フリーアナウンサーの住吉美紀さんが50代の入り口に立って始めた、「暮らしと人生の棚おろし」を綴ります。
50代頃からは、どれだけ気をつけても起きてくる体の変化がある。以前、この連載でも健康維持のルーティンについて言及したが、そんなルーティンを鼻であざ笑うかのように、ある日突然、想いもよらぬ不調が襲ってくる。いわゆる更年期障害だ。
今年の夏、愛猫を看取り、たまった介護疲れがどっと出た頃から急にホットフラッシュが始まった。最初は「今年の夏は猛暑だから本当に暑いな」くらいに思っていたが、どうも様子がおかしい。エアコンで涼しい場所にいても、突然耐えられないほど暑く感じ、驚くほどの汗が吹き出てくる。
カーッとのぼせるように体中が熱くなり、息がハアハアと上がり、動悸もする。玉のような汗が額から首から垂れ、服の中は汗だくになる。電車の中でもホームでも、街を歩いている時にも、家でくつろいでいる時にも、不意に暑さの波がやってくる。ラジオの生放送中2時間の間にも1〜2回、なんの脈絡もなく来る。
急いで扇子で仰ぐ。家にいる時には急いで服を脱ぎ、タンクトップで扇風機に当たり、体を冷やす。外にいる時は脱げないので、のぼせ過ぎて立っていられなくなり、その場でしゃがみ込んでしまうこともあるくらいだ。

*記録データ*.
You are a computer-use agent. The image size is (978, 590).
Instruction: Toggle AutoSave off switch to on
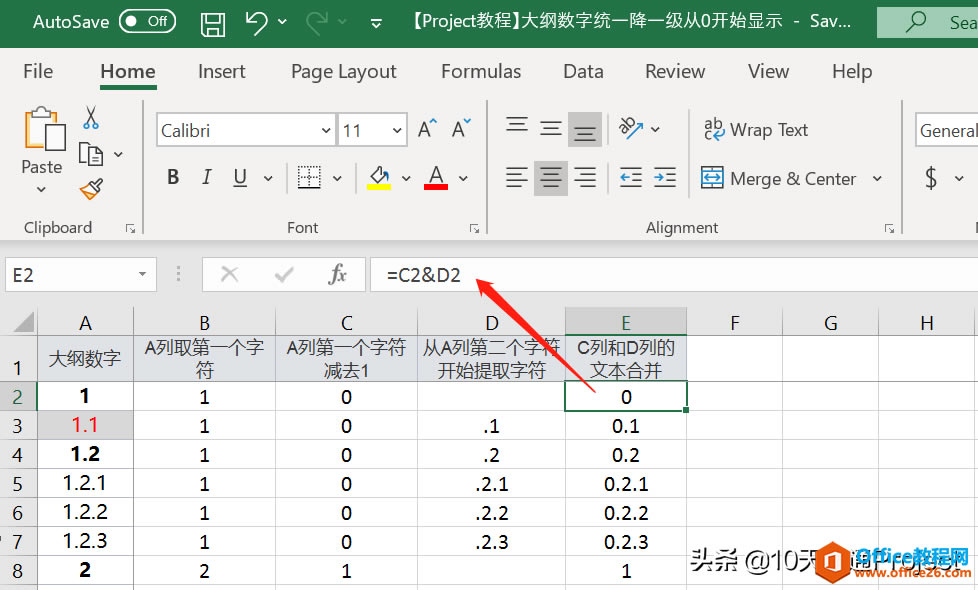[x=147, y=21]
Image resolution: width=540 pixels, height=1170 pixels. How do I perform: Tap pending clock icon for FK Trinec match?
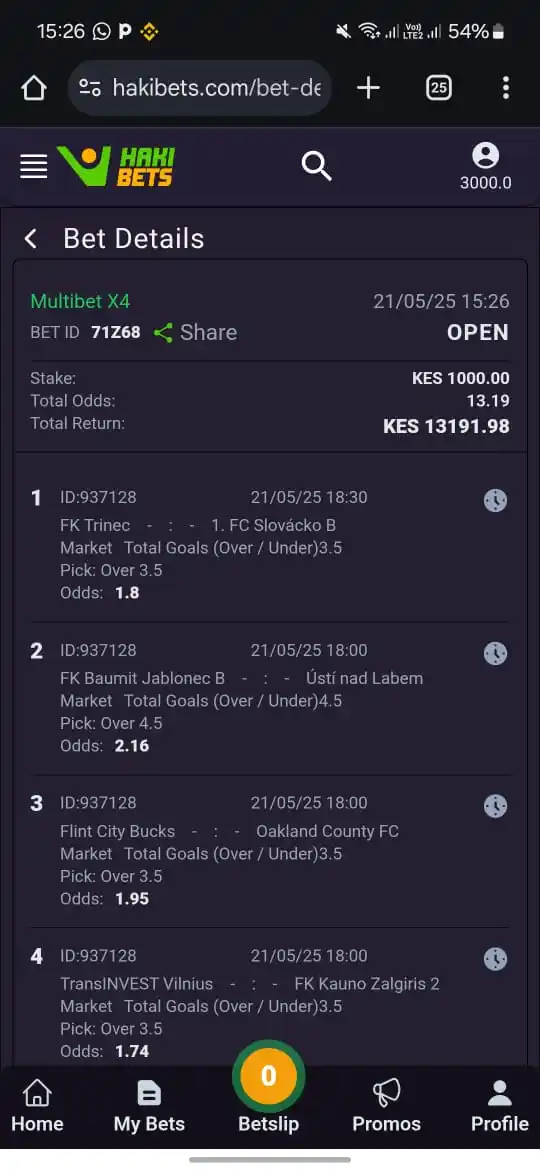click(495, 501)
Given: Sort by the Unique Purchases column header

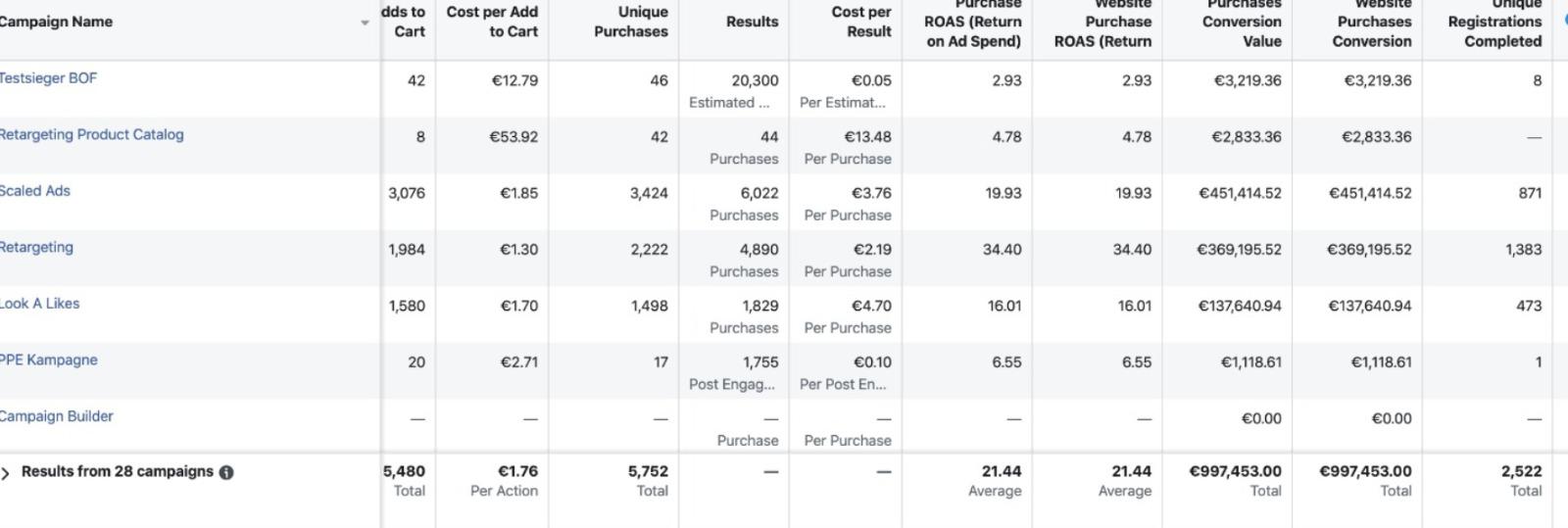Looking at the screenshot, I should 631,22.
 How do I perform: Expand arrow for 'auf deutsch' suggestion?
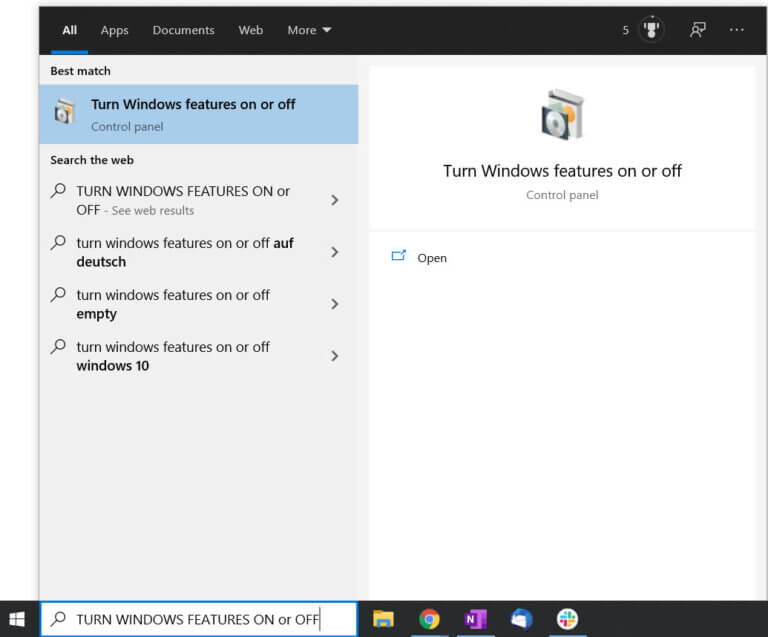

*解くべき問題*.
1. 更年期についての抜粋では、ホットフラッシュが急に始まったのはいつ頃とされていますか。
2. 更年期の不調を綴った抜粋の最後の文の後から、同じ文体で文章を書き進めてください。
このデータは抜粋の内容とは関係がありません。

*各問題の回答*.
1. 今年の夏、愛猫を看取り、たまった介護疲れがどっと出た頃です。

2.
母は軽めのホットフラッシュがあったかなかったかくらいと聞いて、自分もないだろうと高を括っていたので、こんなにわかりやすい、典型的な形で更年期障害が来たことに驚いた。しかし、考えてみれば親子といえど、時代も、生活スタイルも、心身への負荷のかけ方も違うのだ。そして、50代は社会的責任も増え、仕事も任され、家族からも頼られ、場合によっては介護も始まりと、自分の体のことを後回しにしてしまいがちな年代なのだと自覚した。
最近、更年期外来に相談に行ってみた。
「冬はいらっしゃる方増えるんですよ。周りが寒がっているのに汗をかいているのが恥ずかしいと、受診されるんです」と先生。「漢方薬やイソフラボンサプリメントを試しつつ、必要だったら、ホルモン治療をしましょう」と言われた。